Showing posts with label bakery. Show all posts
Showing posts with label bakery. Show all posts

Sunday, July 27, 2008

Lemon Lemon Lemon

I can't get enough lemon lately; I don't know if it's the heat or scurvy. For a brunch at the house yesterday morning I made both lemon poppy seed muffins and lemon ginger muffins simply because I couldn't decide between the two. Both sounded so good and so...lemony. (If you have the same quandary, go with the lemon ginger. They were outstanding.)

For my lemon fix earlier in the week, I treated our household to a box of lemon cookies from Connie's Cookies. They were soft, cakey, and perfectly frosted with a delicious lemon frosting that added a little of that perfect sugary crispness to the top of the cookie. The lemon cookie is their cookie of the month, but you can't go wrong with their frosted sugar cookies if lemon isn't available.

Connie's Cookies
9224 Metcalf Ave in OP
913*649*6700

Thursday, July 17, 2008

Wally's Pastry Shop

(I'm still working on a novel-length post about our trip, but before you think I've left Noodletown to the tumbleweeds, here's a timely post about Birthday cakes!!)

Some little boy turned one this month! And of course there has to be cake. Not just one cake, made with love by his Nana and sprinkled with blueberries (his favorite fruit) but two cakes. The second being from Wally's Pastry Shop, my new favorite spot to buy cakes.

Wally Uhl is a certified master pastry chef who makes beautiful, moist and delicious cakes and more in his little shop on North Oak. The Uhl's have been in business 46 years, 38 in the same location, and stepping inside the shop feels and smells exactly like walking in to your Grandmother's house. The Grandma who loved you unconditionally, thought you were a genius, and had a big spot on her lap just for you. It feels warm inside Wally's, and Mrs. Uhl will make you feel welcome if you'd like to stay and have a pastry at the tiny table inside the shop. (There is a sign behind the counter that says "It's nice to be important, but it's important to be nice.")

Our cake was a white quarter sheet cake (all the sheet cakes are double-layered with a thick layer of light and buttery buttercream inside), which fed about 25 people. I wasn't specific about the decorations on the top of the cake and was delighted by what I picked up - lettering in delicious chocolate with pretty blue candy flowers. It felt old-fashioned and tasted even better than I expected. From the mess on his face, I think the boy loved it too.

Wally's Pastry Shop
3855 North Oak Trafficway
816*452*7535

Thursday, February 14, 2008

Dolce Baking Co.

It isn't too late to bring home a special treat for Valentine's Day.

Last week I popped in to the Dolce Baking Company in the Prairie Village Shops and emerged with a big stupid grin on my face and a box filled with coconut macaroons.

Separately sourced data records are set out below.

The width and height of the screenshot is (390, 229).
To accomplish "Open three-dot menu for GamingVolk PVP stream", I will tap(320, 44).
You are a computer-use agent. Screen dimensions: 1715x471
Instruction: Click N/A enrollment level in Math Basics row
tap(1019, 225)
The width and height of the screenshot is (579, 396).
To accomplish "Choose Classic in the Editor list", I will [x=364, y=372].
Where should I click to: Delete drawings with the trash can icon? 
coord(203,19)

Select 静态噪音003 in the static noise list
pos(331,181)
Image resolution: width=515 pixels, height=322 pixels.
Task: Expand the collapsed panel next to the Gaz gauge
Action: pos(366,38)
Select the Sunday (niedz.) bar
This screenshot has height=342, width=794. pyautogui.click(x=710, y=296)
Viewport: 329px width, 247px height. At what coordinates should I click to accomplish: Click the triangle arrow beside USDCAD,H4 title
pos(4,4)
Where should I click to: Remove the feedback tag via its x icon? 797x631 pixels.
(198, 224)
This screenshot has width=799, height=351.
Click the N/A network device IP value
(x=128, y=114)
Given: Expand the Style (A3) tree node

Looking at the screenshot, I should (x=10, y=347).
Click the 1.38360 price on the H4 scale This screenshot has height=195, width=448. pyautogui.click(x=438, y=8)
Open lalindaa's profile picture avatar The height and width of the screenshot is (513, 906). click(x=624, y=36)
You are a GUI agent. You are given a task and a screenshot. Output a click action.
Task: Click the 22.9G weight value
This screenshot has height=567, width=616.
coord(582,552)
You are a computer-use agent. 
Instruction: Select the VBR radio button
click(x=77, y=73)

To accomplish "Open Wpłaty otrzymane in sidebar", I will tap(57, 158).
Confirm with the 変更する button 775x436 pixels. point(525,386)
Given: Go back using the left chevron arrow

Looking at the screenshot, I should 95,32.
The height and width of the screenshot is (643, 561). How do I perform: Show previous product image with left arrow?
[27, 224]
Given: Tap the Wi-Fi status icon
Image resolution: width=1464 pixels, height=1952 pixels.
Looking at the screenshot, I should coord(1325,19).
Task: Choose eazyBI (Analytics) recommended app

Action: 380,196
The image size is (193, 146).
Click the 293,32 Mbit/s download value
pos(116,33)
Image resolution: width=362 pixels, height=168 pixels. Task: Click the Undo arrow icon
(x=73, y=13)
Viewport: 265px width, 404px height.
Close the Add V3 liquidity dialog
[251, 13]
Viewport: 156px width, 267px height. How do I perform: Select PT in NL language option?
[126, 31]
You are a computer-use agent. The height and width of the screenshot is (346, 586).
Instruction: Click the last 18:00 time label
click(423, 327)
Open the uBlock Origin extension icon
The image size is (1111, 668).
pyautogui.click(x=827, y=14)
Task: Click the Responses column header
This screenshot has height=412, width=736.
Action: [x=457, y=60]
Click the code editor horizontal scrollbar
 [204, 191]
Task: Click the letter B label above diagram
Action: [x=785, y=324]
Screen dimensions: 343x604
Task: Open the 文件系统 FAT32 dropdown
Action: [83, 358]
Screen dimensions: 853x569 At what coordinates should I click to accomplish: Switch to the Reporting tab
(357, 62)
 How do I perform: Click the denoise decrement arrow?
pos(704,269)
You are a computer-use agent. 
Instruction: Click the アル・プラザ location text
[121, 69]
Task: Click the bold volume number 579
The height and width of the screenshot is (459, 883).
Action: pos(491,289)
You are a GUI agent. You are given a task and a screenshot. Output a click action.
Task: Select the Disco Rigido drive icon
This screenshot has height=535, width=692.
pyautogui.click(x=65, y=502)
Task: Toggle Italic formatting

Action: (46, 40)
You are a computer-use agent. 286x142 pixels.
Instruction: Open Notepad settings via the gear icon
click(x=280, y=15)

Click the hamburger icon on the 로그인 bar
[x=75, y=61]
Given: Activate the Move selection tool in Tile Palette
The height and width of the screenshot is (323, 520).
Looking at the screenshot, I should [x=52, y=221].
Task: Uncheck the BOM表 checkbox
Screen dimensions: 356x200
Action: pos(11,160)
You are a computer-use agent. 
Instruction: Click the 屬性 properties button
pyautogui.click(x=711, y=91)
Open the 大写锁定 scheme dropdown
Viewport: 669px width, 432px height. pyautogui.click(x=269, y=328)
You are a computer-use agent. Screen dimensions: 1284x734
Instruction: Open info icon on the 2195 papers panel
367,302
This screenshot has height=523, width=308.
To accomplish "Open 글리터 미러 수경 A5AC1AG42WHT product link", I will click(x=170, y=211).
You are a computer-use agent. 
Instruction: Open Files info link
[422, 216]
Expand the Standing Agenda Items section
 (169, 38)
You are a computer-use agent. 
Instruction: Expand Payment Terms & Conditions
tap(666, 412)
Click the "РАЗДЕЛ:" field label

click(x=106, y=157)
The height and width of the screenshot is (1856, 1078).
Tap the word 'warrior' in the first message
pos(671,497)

I claim to be indifferent to coconut, but lately nothing tastes better to me than this delicious cookie, and the macaroons I brought home from Dolce were the best I've had.

The case was filled with so many other delicious treats...I've had a moist and subtle orange almond cupcake there, with a fat swirl of cream cheese frosting that was really and truly good. I've also had the misfortune of choosing a s'mores brownie which looked good, but was strangely without flavor. The baklava was a hit with some of my fellow customers, and you can't go wrong with chocolate dipped strawberries. They have gorgeous cakes and creamy chocolate mousse, but if they have the macaroons, don't even think twice about picking up a few. They were moist and chewy and slightly crisp on top, with a perfect layer of chocolate on the bottom which brought it all together. Perfect sweets for your sweet.

Dolce Baking Company
6974 Mission Rd in the Prairie Village Shops
913*236*4411

Thursday, February 07, 2008

Ninfa's

I talked about Ninfa's Tortillas and Taqueria on Walt Bodine, and you can read the article I wrote about their delicious tortillas for Present Magazine here.

Tuesday, February 06, 2007

Let them eat cake

For some reason, I just had it in my head that our friend Ross needed a birthday cake with his own picture on it. I take a lot of pictures of our friends and it was inevitable that I'd have a good, funny, non-embarassing (or really embarassing) photo to use for the top of a cake. There was the hilarity factor to consider, but also the edibility factor. What would we feel comfortable actually cutting into and eating. (I knew it would be creepy having him cut into his own face to serve up slices of cake, but I figured he was man enough to do that.)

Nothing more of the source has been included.